# Dokumentauszug
%%

Neben der Herzinfarkt-Versorgung beleuchtet der WIdO-Qualitätsmonitor die Versorgung von Brustkrebs- und Lungenkrebsfällen. „Bei der Brustkrebs-Versorgung ist in den letzten Jahren erfreulicherweise eine gewisse Konzentration erkennbar“, berichtet WIdO-Geschäftsführer Jürgen Klauber. Die vielfach kritisierte „Gelegenheitschirurgie“ werde weniger, habe aber immer noch ein relevantes Ausmaß. So wurden im Jahr 2020 in insgesamt 117 an der Brustkrebs-Versorgung beteiligten Krankenhäusern (20,3 Prozent) in Deutschland weniger als 25 Brustkrebs-Fälle operiert. Im Jahr 2016 betraf dies noch 157 Krankenhäuser (24,4 Prozent).

%%

# Arbeitsauftrag
Gib aus dem Dokumentauszug oben den Abschnitt von „Neben der Herzinfarkt-Versorgung“ bis einschließlich „Krankenhäuser (24,4 Prozent).“ wortgetreu aus.

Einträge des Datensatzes

%%

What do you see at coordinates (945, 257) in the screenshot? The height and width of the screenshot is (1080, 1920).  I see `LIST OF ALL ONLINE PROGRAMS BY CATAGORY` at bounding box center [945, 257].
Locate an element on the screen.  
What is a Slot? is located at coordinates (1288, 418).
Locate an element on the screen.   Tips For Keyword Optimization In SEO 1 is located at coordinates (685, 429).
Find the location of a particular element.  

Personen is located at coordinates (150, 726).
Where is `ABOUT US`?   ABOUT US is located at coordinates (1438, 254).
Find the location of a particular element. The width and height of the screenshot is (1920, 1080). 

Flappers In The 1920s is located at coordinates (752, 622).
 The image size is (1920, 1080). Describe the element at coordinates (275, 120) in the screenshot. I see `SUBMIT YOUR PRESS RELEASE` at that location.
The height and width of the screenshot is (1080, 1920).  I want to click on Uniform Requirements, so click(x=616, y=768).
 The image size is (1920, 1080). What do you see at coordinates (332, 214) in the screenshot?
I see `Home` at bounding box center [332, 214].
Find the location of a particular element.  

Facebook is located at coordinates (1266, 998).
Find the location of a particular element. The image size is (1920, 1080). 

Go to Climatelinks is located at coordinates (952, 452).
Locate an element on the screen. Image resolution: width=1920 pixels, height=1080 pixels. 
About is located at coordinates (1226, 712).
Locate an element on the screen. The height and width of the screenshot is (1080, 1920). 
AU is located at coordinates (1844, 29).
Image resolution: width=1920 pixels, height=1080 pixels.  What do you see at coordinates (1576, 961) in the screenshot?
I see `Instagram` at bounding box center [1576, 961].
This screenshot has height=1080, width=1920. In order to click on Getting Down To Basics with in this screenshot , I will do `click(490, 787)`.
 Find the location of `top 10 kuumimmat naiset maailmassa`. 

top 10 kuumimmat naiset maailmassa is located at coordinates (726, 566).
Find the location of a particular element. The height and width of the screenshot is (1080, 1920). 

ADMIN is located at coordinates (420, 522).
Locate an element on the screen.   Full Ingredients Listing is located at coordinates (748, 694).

%%

# Ergebnis der Aufgabe
Neben der Herzinfarkt-Versorgung beleuchtet der WIdO-Qualitätsmonitor die Versorgung von Brustkrebs- und Lungenkrebsfällen. „Bei der Brustkrebs-Versorgung ist in den letzten Jahren erfreulicherweise eine gewisse Konzentration erkennbar“, berichtet WIdO-Geschäftsführer Jürgen Klauber. Die vielfach kritisierte „Gelegenheitschirurgie“ werde weniger, habe aber immer noch ein relevantes Ausmaß. So wurden im Jahr 2020 in insgesamt 117 an der Brustkrebs-Versorgung beteiligten Krankenhäusern (20,3 Prozent) in Deutschland weniger als 25 Brustkrebs-Fälle operiert. Im Jahr 2016 betraf dies noch 157 Krankenhäuser (24,4 Prozent).